Task description
The word "header": say how many lines of the data below contain it, and give the number alone.

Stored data
== Segment start ==

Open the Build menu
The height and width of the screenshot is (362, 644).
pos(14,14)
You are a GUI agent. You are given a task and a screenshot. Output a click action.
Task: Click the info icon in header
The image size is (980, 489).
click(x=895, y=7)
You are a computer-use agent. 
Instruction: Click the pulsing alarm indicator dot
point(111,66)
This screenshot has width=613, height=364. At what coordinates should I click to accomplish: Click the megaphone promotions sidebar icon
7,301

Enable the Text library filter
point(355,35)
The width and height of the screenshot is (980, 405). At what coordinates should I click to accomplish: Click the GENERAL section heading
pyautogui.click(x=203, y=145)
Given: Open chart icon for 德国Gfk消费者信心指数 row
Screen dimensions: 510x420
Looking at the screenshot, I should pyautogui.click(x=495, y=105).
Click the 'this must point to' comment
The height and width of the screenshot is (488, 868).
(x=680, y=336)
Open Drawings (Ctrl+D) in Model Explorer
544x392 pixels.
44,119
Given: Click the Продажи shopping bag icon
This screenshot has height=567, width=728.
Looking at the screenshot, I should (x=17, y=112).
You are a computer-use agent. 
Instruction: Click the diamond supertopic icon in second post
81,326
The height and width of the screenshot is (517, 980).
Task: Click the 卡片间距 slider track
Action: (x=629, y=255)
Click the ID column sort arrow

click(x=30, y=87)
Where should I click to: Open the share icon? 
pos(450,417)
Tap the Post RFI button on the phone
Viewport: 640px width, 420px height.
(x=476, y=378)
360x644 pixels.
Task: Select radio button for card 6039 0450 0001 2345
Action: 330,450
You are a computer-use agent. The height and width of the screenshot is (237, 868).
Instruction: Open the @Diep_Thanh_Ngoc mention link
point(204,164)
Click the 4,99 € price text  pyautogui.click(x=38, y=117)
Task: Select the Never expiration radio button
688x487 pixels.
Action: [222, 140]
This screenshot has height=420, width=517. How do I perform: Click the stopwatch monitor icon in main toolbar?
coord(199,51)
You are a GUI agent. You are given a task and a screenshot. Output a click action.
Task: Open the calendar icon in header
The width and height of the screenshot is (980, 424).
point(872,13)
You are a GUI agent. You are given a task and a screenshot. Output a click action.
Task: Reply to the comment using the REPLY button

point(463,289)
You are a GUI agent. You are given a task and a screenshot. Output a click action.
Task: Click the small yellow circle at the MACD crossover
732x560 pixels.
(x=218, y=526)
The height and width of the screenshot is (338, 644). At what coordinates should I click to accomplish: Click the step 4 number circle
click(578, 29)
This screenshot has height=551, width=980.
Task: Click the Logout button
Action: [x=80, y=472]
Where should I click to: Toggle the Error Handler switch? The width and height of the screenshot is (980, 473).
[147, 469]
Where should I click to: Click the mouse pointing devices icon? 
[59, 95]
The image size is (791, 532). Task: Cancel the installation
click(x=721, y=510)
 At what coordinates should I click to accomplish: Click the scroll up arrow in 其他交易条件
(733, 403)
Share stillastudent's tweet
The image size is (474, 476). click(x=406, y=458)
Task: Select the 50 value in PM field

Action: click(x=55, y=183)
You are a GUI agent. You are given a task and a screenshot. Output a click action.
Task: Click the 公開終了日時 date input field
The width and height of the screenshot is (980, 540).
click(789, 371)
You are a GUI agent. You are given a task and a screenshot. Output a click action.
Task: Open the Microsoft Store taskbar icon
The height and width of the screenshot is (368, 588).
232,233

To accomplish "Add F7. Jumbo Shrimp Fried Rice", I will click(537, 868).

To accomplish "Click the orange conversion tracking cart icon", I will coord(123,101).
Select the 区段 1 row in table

== Segment end ==

Response
2